Global soybean production has risen dramatically in the last century. There has been an increase of 15 times in the last seventy years. Around 80% of this soy is used to feed livestock animals in the meat, egg, and dairy industry. This growing demand for soy is mostly due to the rising consumption of meat caused by the expanding global population and the rise of the middle class. Soy has become increasingly popular as an animal feed, as it is cheap and produces high yields. It is also used in a variety of other products, from chocolate to mayonnaise. In recent years, there has even been discussion as to its potential as a source of biofuel.
Soy is mainly grown in South America. In 2018 around 57 million hectares of land in this region were used for soy production. This has come at a detrimental environmental cost. Vast areas of forest, grassland, and savannahs have been cleared to make way for this crop. This is having a devastating impact on the rich biodiversity of the area, which is home to a huge variety of flora and fauna. These ecosystems are also substantial carbon stores. When these are cleared, much of this carbon is released into the atmosphere, contributing to climate change. Furthermore, the harvesting, processing, and subsequent transport of soybeans emit significant levels of greenhouse gases.
Large quantities of water are required to grow soy, as it is a water-intensive crop. This depletes natural water supplies that plants, animals, and humans rely on. Additionally, soy relies on the use of fertilizers and pesticides, which contain powerful chemicals. When it rains, these chemicals run off the land and contaminate local water systems. Soy production can also result in soil degradation, as the intensive farming practices used are very harsh. The soil is already more vulnerable in these areas, as the removal of tree cover leaves the topsoil exposed to the elements.
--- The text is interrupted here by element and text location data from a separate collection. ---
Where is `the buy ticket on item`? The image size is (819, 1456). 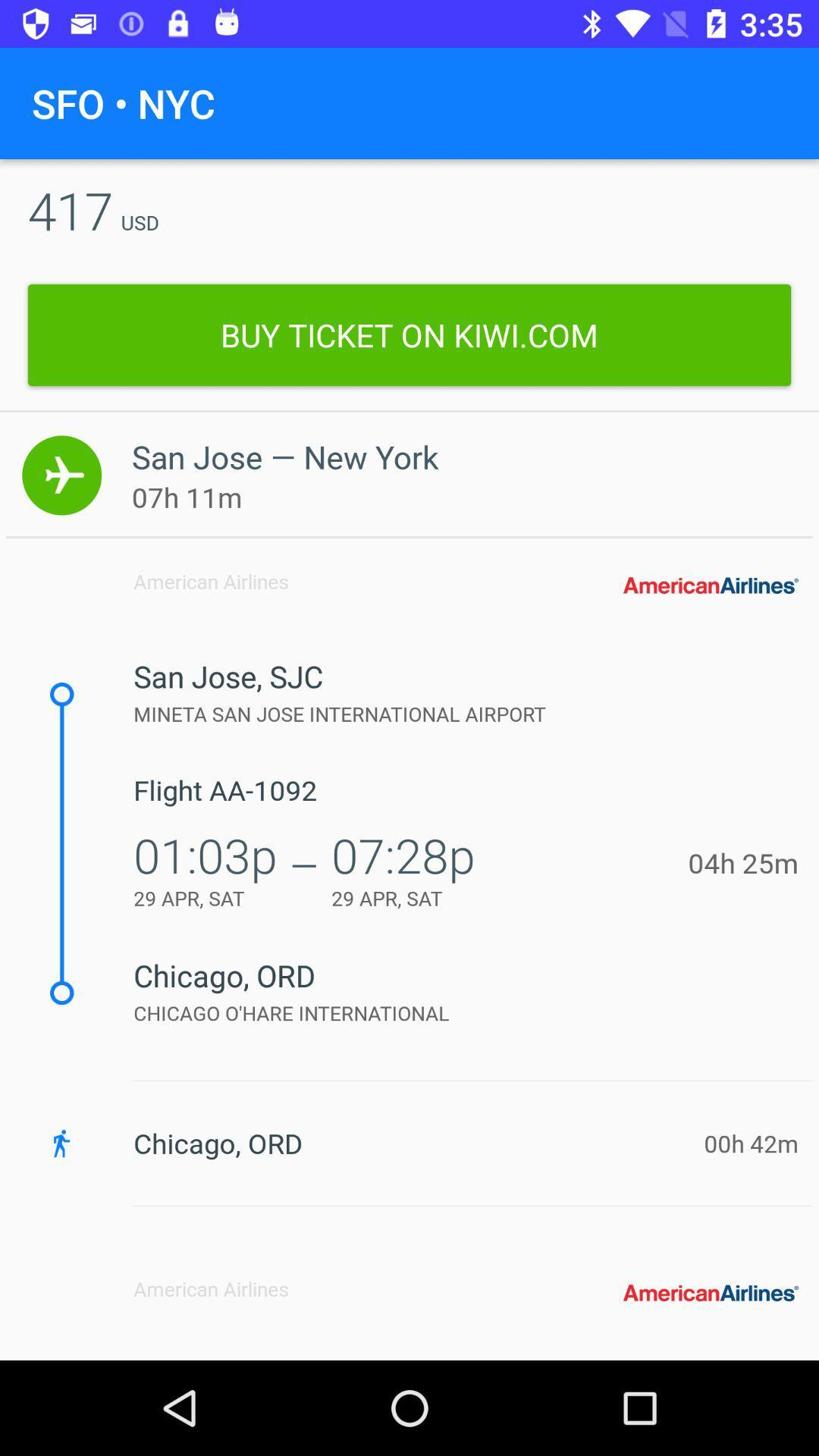 the buy ticket on item is located at coordinates (410, 334).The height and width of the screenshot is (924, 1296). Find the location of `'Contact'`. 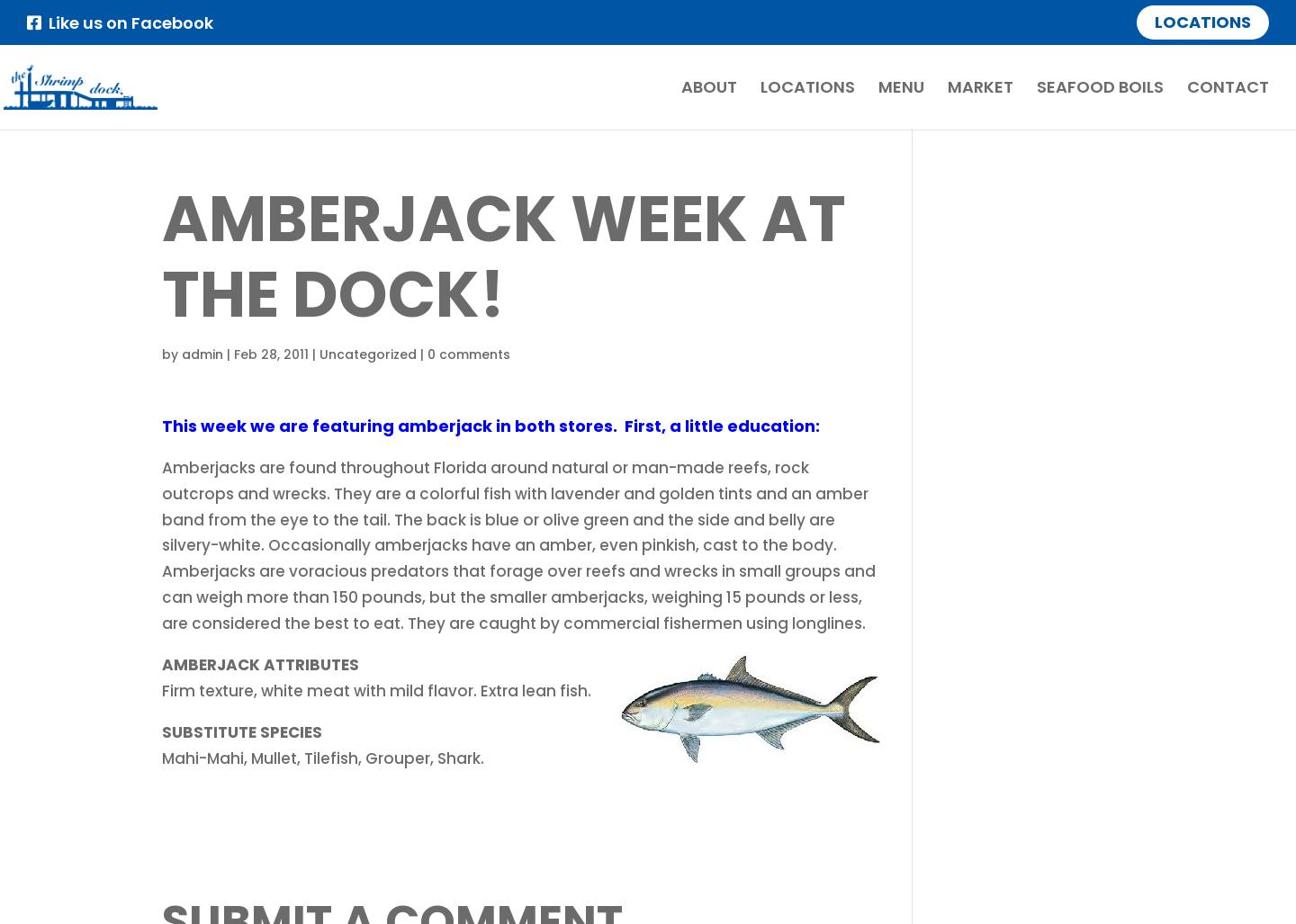

'Contact' is located at coordinates (1227, 85).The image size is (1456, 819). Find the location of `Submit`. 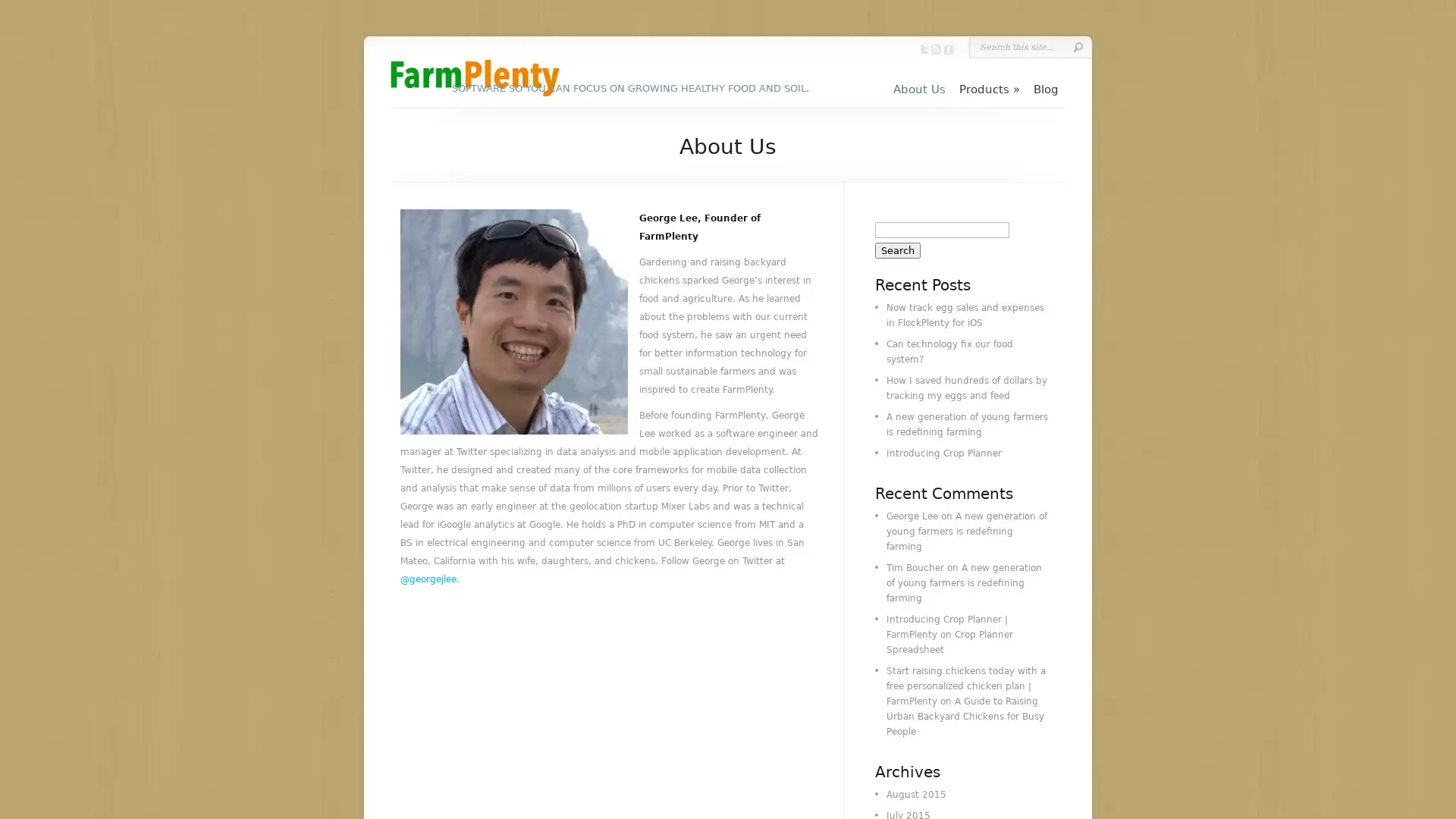

Submit is located at coordinates (1077, 46).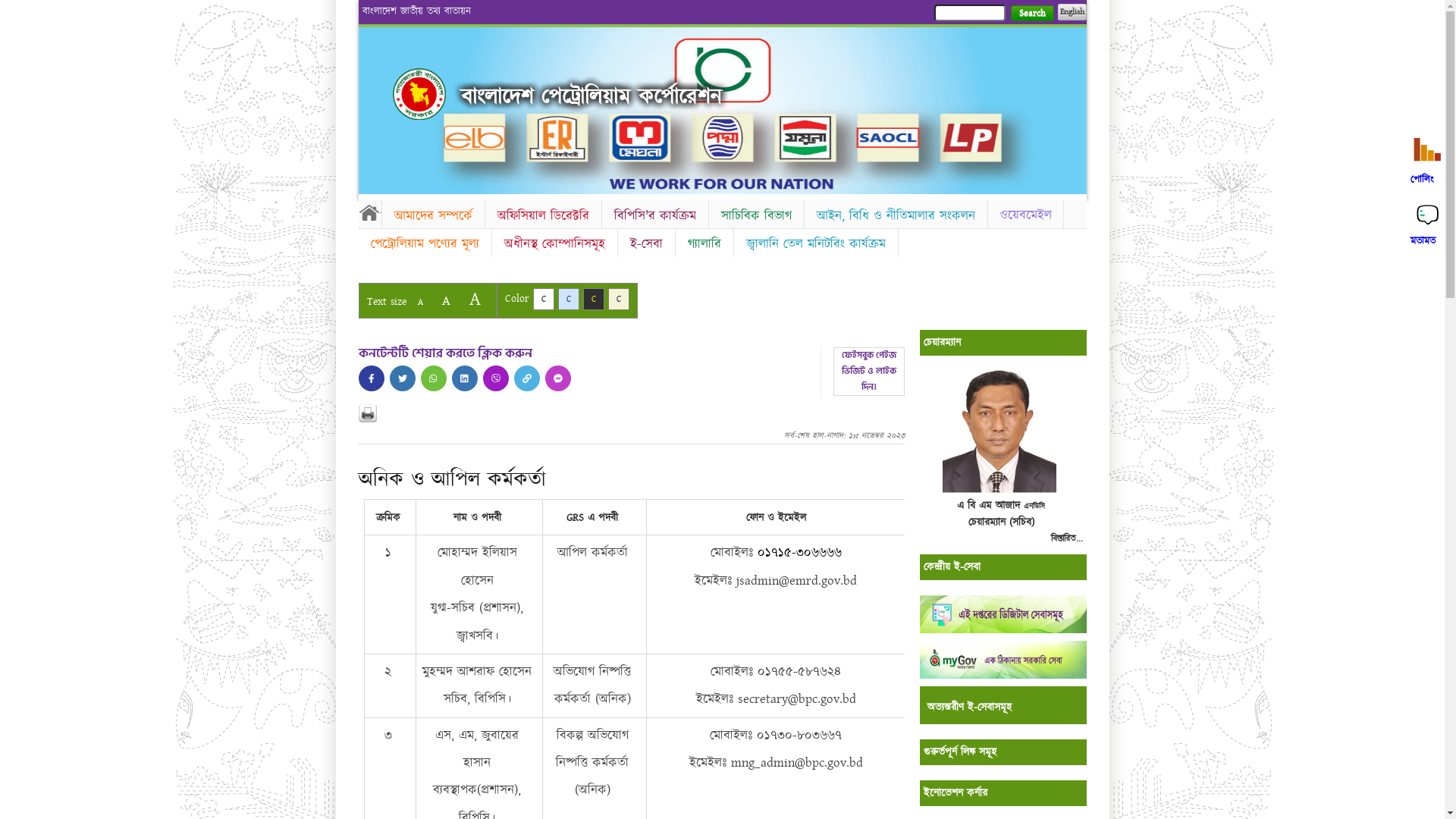  I want to click on 'C', so click(592, 299).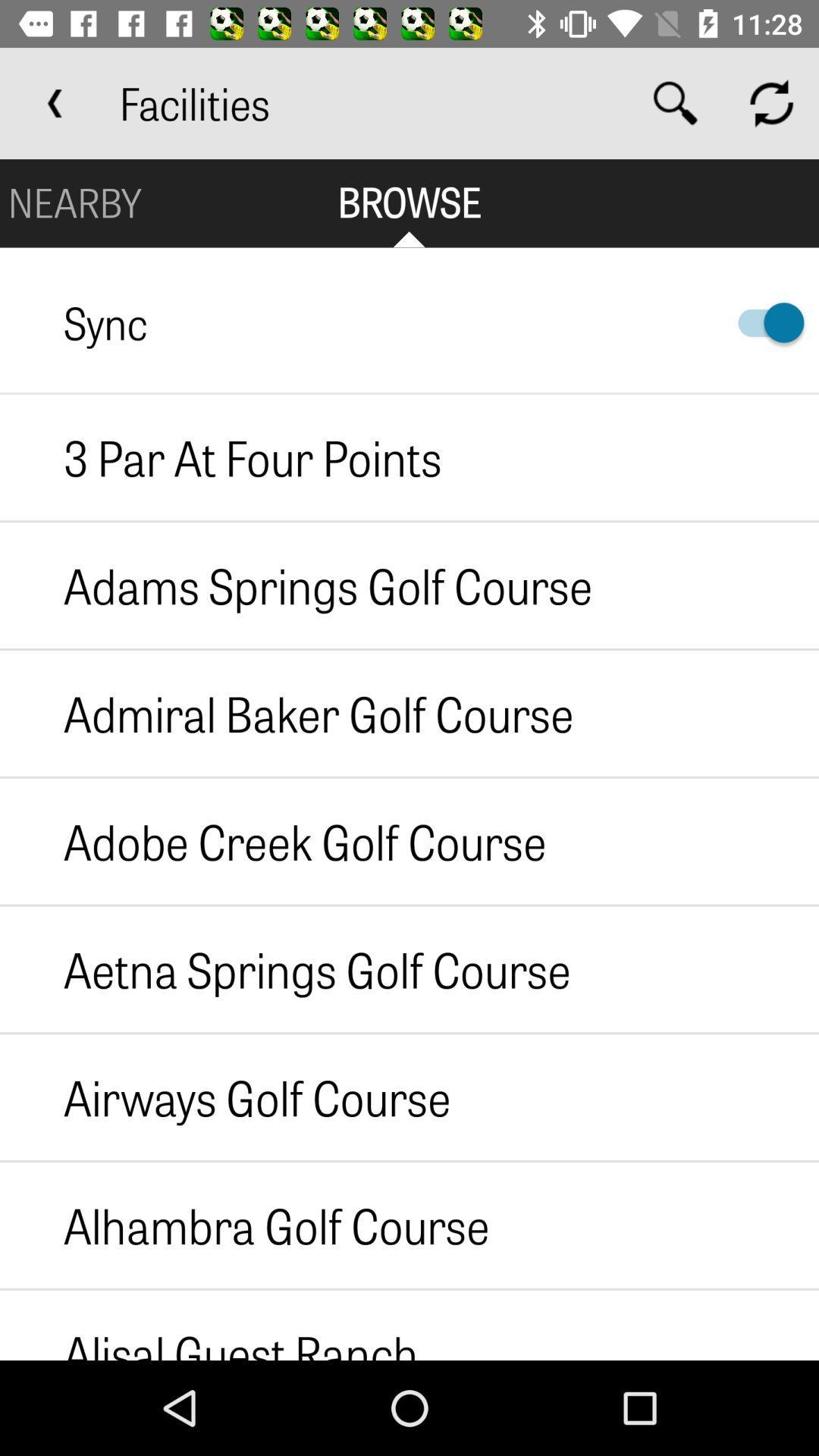 This screenshot has height=1456, width=819. Describe the element at coordinates (243, 1225) in the screenshot. I see `item below the airways golf course` at that location.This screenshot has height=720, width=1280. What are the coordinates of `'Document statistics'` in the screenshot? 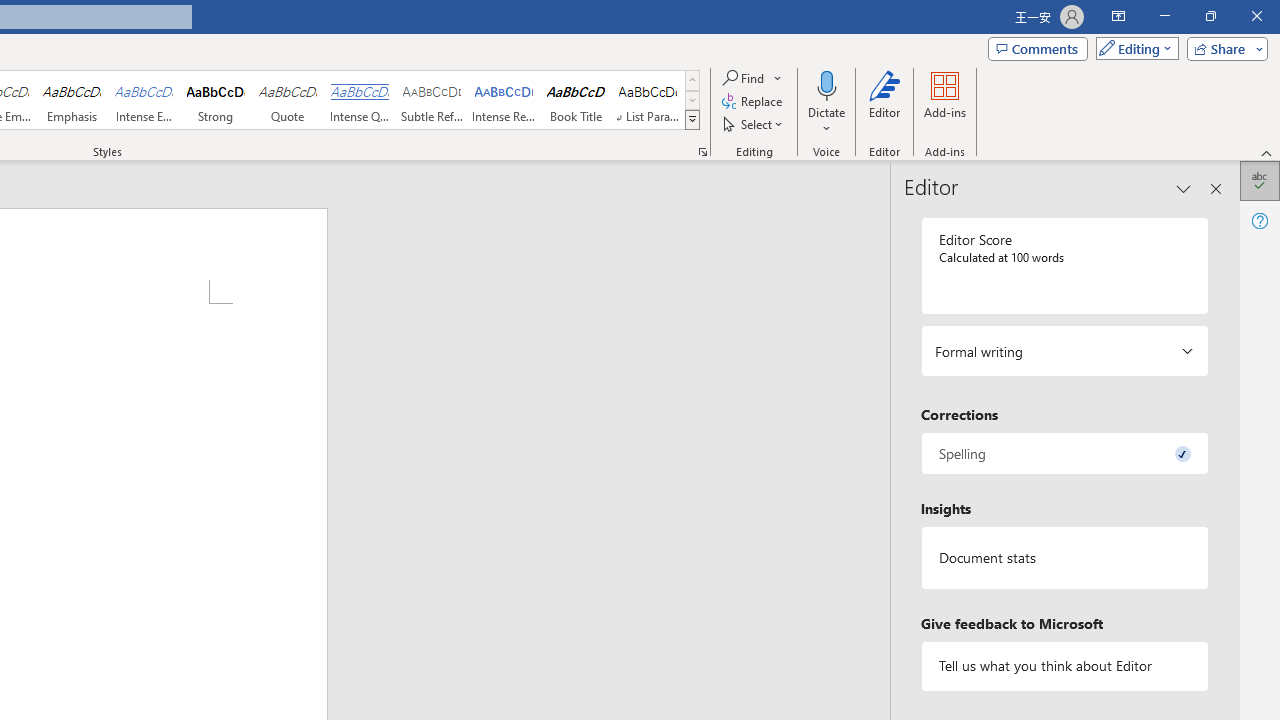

Brazil is one of the largest producers of soy in the world. Much of this soy is grown in the Cerrado, a Savannah region that spans around a quarter of Brazil's land area. This area is rich in biodiversity, with “over 10,000 species of plants, almost half of which are found nowhere else in the world” (WWF). Today, almost half of this diverse ecosystem has been converted to farmland, mostly for soybean and meat production.
In 2017, a number of Non-Governmental Organizations in Brazil came together as part of the FAIRR Initiative to release the ‘Cerrado Manifesto’. This calls for industries to stop deforestation in the Cerrado and switch to sustainable farming practices. They call for industries to recognize the Cerrado’s role in mitigating climate change and the devastating environmental impact of the current farming practices. A number of companies signed the manifesto, including Unilever and Tesco. However, in 2020 Tesco was found to be in breach of the agreement, selling chicken raised on soy produced in the Cerrado.
During the COP26 Conference in Glasgow, over 100 world leaders have committed to ending deforestation by 2030. Whilst this is a much-needed step to ensure action is taken, a previous deal made in 2014 which aimed to half deforestation by 2020 has not been met, and deforestation rates are still alarmingly high. However, there is hope, unlike the 2014 agreement, when Brazil was absent, Brazil has been an active participant in the COP26 agreement. It is essential that world leaders take action to address this to prevent us from reaching a tipping point.